Molecular dynamics calculations on ceria-based solid electrolytes with different radius dopants

Oxygen diffusion and the microscopic structure of ceria-based solid electrolytes Ce_1-xM_xO_2-0.5x (M = La, Gd and Y) for x values between 0.02 and 0.3 were investigated by means of the molecular dynamics simulation. The compositional dependence of lattice parameters for the three dopants was in good agreement with experimental values. The calculated oxygen diffusion coefficient of Gd-doped ceria was larger than that of La- or Y-doped ceria as the experimental data showed. The nearest neighbor distance of Ce-O decreased and that of O-O increased with increase of the dopant content in the all doped cerias.

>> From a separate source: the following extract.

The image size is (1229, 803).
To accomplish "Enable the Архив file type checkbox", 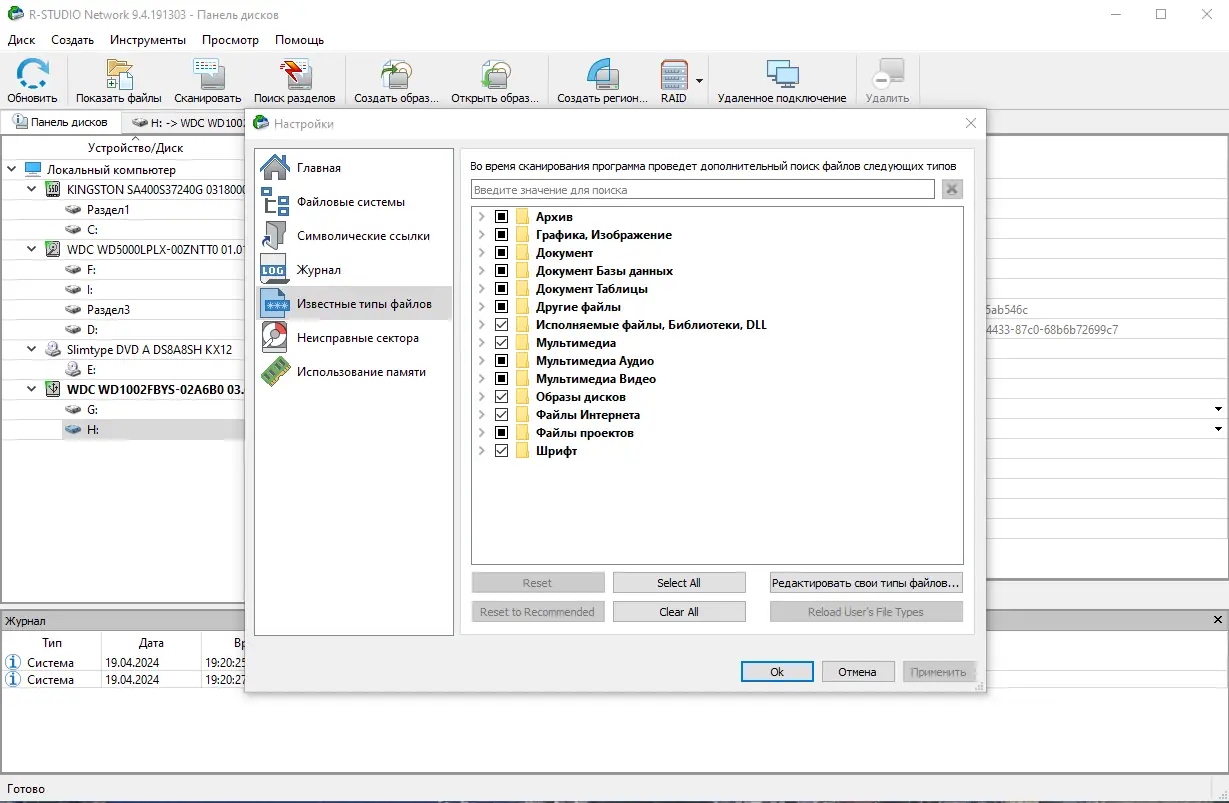I will 501,216.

The nearest neighbor distance of M-O increased in case of La doping, while it decreased in case of Y doping and the Gd-O distance was almost the same as the Ce-O distance in the non-doped ceria in case of Gd doping. The oxygen coordination number around a dopant was about seven for all cases, suggesting that dopant ions form a M-vacancy-M cluster. Large lattice distortion was observed in La- and Y-doped ceria, where the ionic radius of the dopant ion is fairly different from `optimum radius' of dopant in ceria. The reason why the oxygen diffusion coefficient is the largest in Gd-doped ceria is mainly explained in terms of the lattice distortion.